Solar System history started some 4567 million years ago with the collapse of an interstellar molecular cloud to a protoplanetary disk (the solar nebula) surrounding a central star (the Sun). Evolution of the Solar System continued through a complex process of accretion, coagulation, agglomeration, melting, differentiation and solidification, followed by bombardment, collision, break-up, brecciation and re-formation, then to varying extents by heating, metamorphism, aqueous alteration and impact shock. One of the key goals of planetary science is to understand the primary materials from which the Solar System formed, and how they have been modified as the Solar System evolved.
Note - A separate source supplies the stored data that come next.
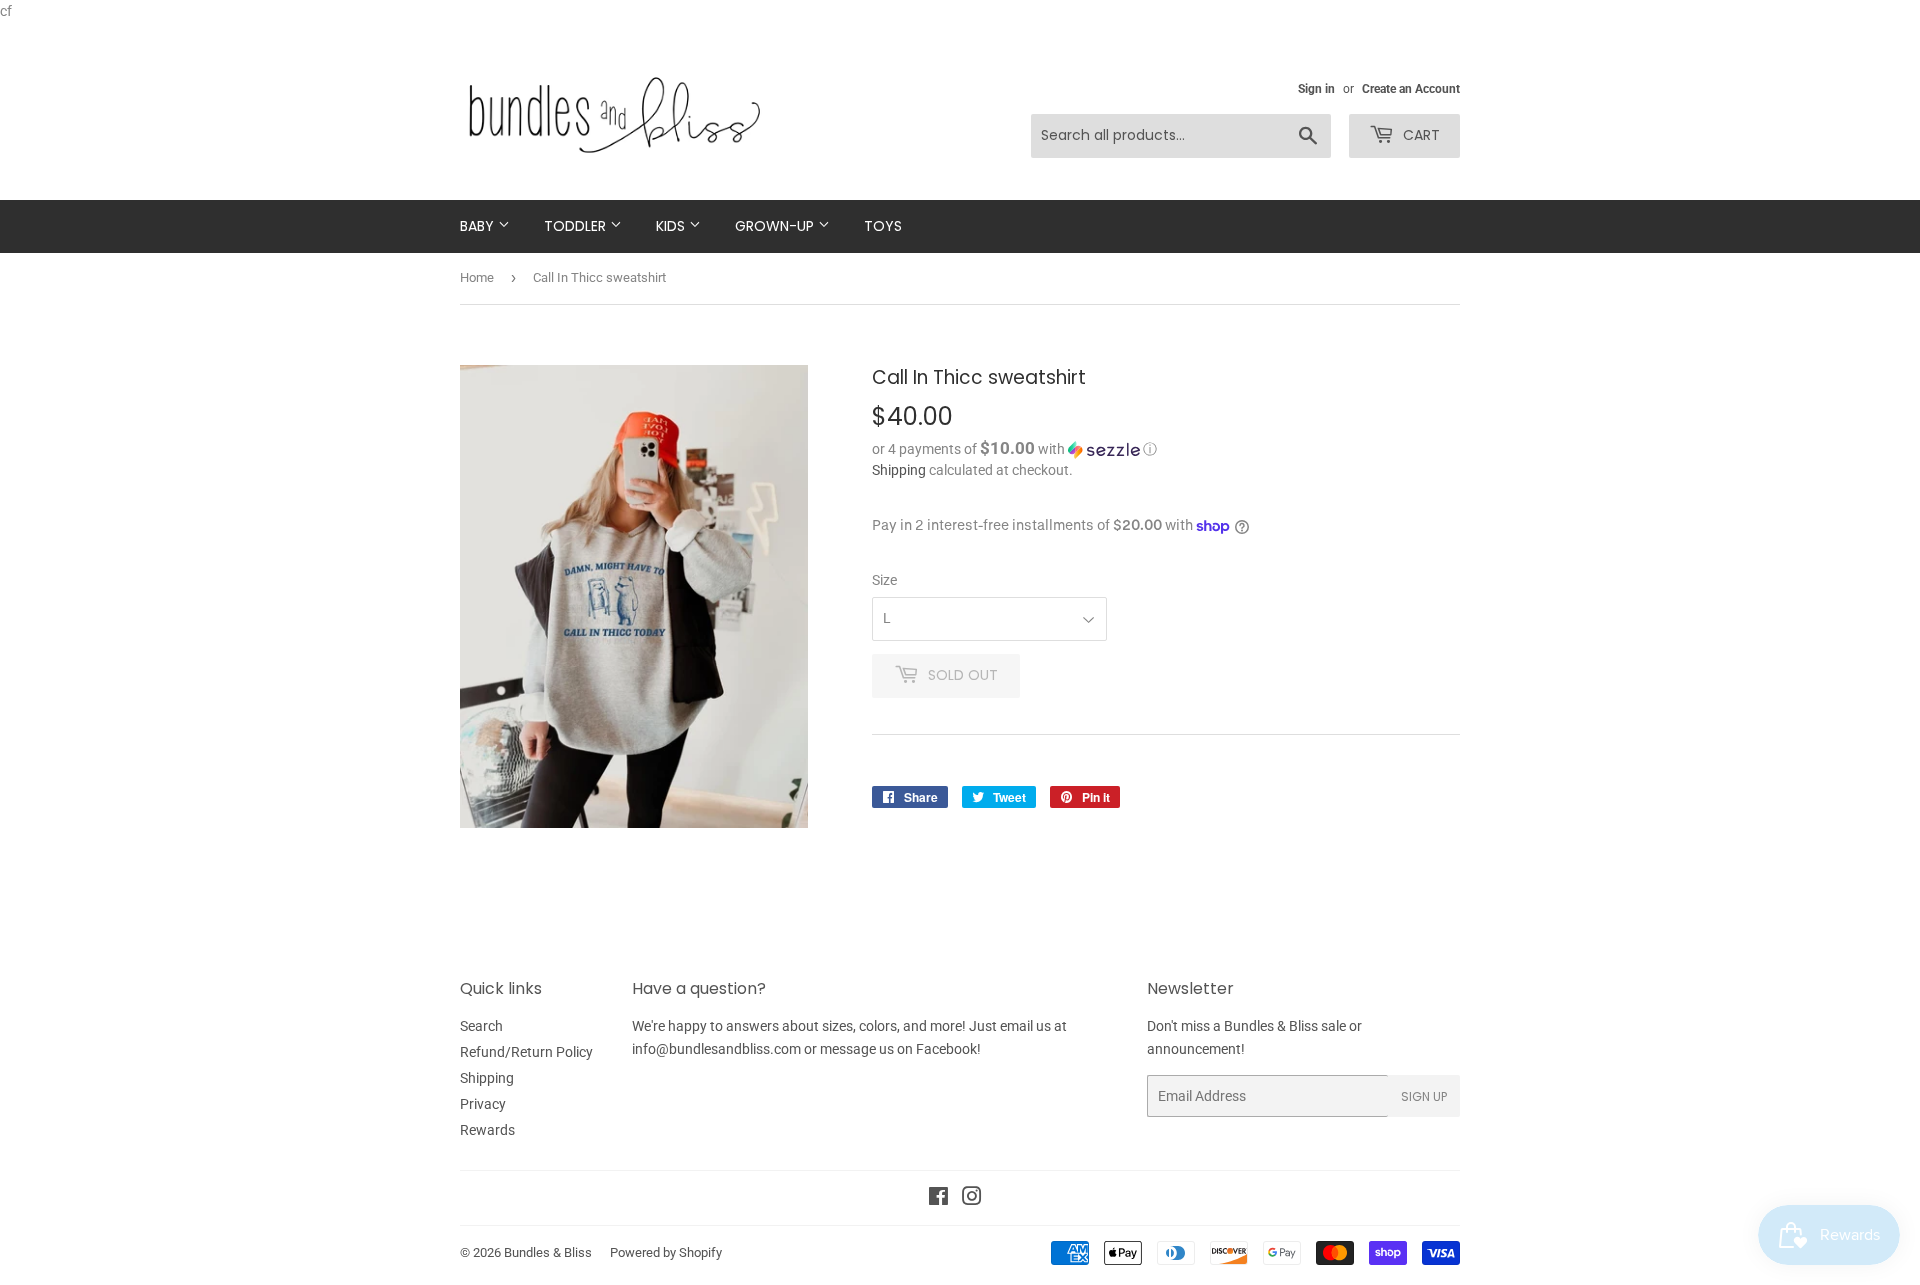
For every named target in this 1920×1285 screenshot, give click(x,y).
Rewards (487, 1130)
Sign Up (1424, 1096)
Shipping (899, 470)
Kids (672, 226)
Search (481, 1026)
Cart (1419, 135)
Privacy (483, 1104)
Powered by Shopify (666, 1252)
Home (477, 277)
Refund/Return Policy (526, 1052)
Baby (479, 226)
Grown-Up (776, 226)
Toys (883, 226)
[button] (1166, 449)
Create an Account (1411, 89)
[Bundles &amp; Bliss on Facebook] (938, 1199)
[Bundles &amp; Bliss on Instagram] (972, 1199)
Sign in (1316, 89)
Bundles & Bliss (548, 1252)
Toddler (577, 226)
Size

The last two decades have seen a greater understanding of the processes that led to the formation of the Sun and Solar System. Advances have resulted from astronomical observations of star-formation regions in molecular clouds, the recognition and observation of protoplanetary disks and planetary systems around other stars, and also from advances in laboratory instrumentation that have led to more precise measurements on specific components within meteorites, e.g., refinement of chronologies based on shortlived radionuclides. Results from meteorites are important because meteorites are the only physical materials available on Earth that give direct access to the dust from which the Solar System formed. Study of meteorites allows a more complete understanding of the processes experienced by the material that resulted in the Earth of today.

Naming of meteorites

Meteorites are pieces of rock and metal, almost all of which are fragments broken from asteroids during collisions. They fall at random over the Earth's surface, and have also been identified as components within lunar soils [1.1, 1.2] and on Mars’ surface [1.3]. Meteorites are named from their place of find or fall, traditionally after a local geographic feature or centre of population. However, where large numbers of meteorites are found within a limited area, this convention is not possible to follow. The recovery of meteorites from desert regions has resulted in a name–number nomenclature that combines geographic and date information. Antarctic specimens collected by government-funded expeditions are given a year–number combination with a prefix recording the icefield from which they were retrieved (e.g., Allan Hills 84001), whereas meteorites collected in hot deserts are simply numbered incrementally by region (e.g., Dar al Gani 262).